I’ve considered it over the last four years to be my job to be the governor of every New Jerseyan – Republican, Democrat, independent or unaffiliated – and I’ve worked with elected officials on both sides of the aisle, ones that I agree with and ones that I disagree with. The political overtones that were exhibited in those documents released yesterday and the conduct by those people is not acceptable.

I consider it my job to represent everybody in the state, which, as those documents reveal, I and my team did not do.

But people, I think, all across this state understand that human beings are not perfect and mistakes are made.

Everybody makes mistakes. Please cut me a break.

 I had no knowledge or involvement in this issue, in its planning or it execution, and I am stunned by the abject stupidity that was shown here. Regardless of what the facts ultimately uncover, this was handled in a callous and indifferent way, and it is not the way this administration has conducted itself over the last four years and not the way it will conduct itself over the next four.
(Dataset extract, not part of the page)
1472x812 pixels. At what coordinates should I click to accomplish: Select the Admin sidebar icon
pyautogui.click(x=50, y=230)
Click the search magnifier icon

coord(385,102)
Again, I didn’t know about this, and it’s not how I want my administration to behave.

I will do everything within my power to assure the people of New Jersey that. And I thank them for their willingness to consider my apology on behalf of this government. In the end, I have 65,000 people working for me every day. And I cannot know what each one of them is doing at every minute. But that doesn’t matter; I’m ultimately responsible for what they do. And that’s why I took this action.

Please accept my apology on behalf of my many staff members.